● **SUPPLIED PASSAGE**
<<<<

A painful knee condition that affects more than one in eight active people has been treated effectively with a new method involving botulinum toxin.
Researchers from Imperial College London and Fortius Clinic carried out a trial involving 45 patients with what they term lateral patellofemoral overload syndrome. Sufferers, often runners and cyclists, experience pain in the front and side of the knee joint.
Many athletes who took part in this study had exhausted all other treatment options and this was their last resort.
– Dr Jo Stephen
Department of Mechanical Engineering at Imperial
The trial involved an injection of Dysport, which like Botox is a type of botulinum toxin, into a muscle under ultrasound guidance, at the front and outside of the hip, followed by personalised physiotherapy sessions.
Sixty nine per cent of patients required no further medical interventions, and had complete pain relief when followed up five years later. Previous studies have shown that 80 per cent of patients reported experiencing ongoing symptoms after conventional treatment, with 74 per cent experiencing reduced activity levels.
Lateral patellofemoral overload syndrome (LPOS) affects professional and amateur runners and cyclists as well as active people generally. Symptoms include inflammation and a sharp localised pain, which prevents athletes from continuing their activity, taking them several days to recover. Alternatively, athletes suffer inflammation and a progressive build-up of knee pain, which worsens after a sporting activity, taking them many days to improve.

>>>>

● **EXERCISE DIRECTIONS**
Continue the article on the botulinum toxin treatment for knee pain from the point where it stops.

● **DATA FOR ANALYSIS**

<<<<

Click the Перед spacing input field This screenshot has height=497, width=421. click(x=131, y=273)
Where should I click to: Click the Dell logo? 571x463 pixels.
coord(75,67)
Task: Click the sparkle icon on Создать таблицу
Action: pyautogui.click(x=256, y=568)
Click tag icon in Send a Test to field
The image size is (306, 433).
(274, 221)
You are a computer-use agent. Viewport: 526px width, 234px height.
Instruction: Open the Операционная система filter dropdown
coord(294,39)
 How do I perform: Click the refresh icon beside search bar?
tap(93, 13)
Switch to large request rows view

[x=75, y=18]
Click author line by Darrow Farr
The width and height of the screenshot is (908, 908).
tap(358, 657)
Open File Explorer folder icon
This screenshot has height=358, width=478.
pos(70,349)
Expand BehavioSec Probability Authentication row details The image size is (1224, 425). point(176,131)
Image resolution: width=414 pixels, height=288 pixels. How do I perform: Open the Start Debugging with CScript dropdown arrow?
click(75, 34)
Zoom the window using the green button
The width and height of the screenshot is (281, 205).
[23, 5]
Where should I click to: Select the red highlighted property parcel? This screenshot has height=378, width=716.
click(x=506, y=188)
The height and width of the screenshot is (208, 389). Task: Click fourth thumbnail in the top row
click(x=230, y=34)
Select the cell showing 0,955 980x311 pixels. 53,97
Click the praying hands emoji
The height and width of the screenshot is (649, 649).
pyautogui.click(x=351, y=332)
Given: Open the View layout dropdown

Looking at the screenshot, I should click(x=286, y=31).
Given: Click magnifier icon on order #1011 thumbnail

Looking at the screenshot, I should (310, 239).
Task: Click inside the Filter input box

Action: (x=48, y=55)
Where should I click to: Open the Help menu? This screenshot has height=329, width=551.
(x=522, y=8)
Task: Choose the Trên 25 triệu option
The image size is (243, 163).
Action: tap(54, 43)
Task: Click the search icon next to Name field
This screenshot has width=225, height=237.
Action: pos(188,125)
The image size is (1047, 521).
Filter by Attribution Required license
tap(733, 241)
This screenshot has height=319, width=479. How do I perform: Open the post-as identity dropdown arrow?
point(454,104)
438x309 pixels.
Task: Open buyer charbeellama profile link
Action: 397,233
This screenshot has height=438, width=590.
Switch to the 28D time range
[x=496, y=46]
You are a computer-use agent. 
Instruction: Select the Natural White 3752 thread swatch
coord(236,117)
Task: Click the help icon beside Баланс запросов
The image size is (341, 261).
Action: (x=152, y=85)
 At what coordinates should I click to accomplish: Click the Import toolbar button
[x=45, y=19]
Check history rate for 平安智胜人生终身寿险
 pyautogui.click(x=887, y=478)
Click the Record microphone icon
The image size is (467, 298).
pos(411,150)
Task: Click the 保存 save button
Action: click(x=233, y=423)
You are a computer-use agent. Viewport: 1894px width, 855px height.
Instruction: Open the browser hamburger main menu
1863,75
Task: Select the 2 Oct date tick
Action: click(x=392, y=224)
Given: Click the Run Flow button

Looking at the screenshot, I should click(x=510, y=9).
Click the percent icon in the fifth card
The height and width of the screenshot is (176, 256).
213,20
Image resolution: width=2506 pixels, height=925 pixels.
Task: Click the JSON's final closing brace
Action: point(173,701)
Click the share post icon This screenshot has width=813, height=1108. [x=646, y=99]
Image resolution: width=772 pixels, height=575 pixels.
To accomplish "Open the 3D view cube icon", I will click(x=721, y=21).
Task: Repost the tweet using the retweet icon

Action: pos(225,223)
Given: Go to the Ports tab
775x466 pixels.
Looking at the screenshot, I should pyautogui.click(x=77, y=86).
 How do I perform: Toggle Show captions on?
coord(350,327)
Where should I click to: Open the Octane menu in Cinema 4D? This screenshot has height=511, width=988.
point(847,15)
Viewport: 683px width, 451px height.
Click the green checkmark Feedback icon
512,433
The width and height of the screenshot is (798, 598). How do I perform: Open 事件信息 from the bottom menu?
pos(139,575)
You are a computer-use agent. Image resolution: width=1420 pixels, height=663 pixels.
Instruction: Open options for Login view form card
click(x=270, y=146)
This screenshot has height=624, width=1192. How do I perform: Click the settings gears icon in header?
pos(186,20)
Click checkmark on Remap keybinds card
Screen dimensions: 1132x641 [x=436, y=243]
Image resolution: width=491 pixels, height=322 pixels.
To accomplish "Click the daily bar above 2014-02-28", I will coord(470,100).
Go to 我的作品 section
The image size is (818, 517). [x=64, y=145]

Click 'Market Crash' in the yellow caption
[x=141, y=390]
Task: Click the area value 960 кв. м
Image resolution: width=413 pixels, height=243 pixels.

>>>>

● **THE ANSWER**
The team estimate that one in five active females and one in eight active males have these symptoms. Active people are those who participate in sport – whether at an amateur or professional level. Current methods for treating patients include physiotherapy, the use of anti-inflammatories, steroid injections and if these methods fail, surgery. Even after such treatments, the majority of patients report persistent pain and reduced activity levels.
Physiotherapist Dr Jo Stephen, co-author of the study from the Department of Mechanical Engineering at Imperial College London and Fortius, said: “As a physiotherapist it can be incredibly frustrating to run out of treatment options for patients with this painful condition. Many athletes who took part in this study had exhausted all other treatment options and this was their last resort. We are really excited that our approach is showing positive results for patients, which could have implications for active people around the world.”
Sam Church, co-author and consultant knee surgeon from Fortius Clinic, said: “This research is a really exciting step forward in the management of a very common cause of knee pain in athletes. Our results show that botulinum toxin can provide better and longer lasting pain relief than the current, conventional alternatives.”
The team had previously noted that patients with LPOS symptoms overused their tensor fascia lata muscle in the hip, instead of the gluteal muscles in the buttocks. They suspected that this was the reason why physiotherapy treatment often did not help patients to strengthen their buttocks, as the tensor fascia lata muscle was over-compensating when they were doing the supposed strengthening exercises.
In the study, the team first showed that using physiotherapy alone on patients failed to alleviate their pain. The patients then had an injection of Dysport into the front hip muscle, helping it to relax so that the buttock muscles had to be used more. Patients followed the injection with further physiotherapy to strengthen their buttocks muscles and address other weak or tight muscles as appropriate.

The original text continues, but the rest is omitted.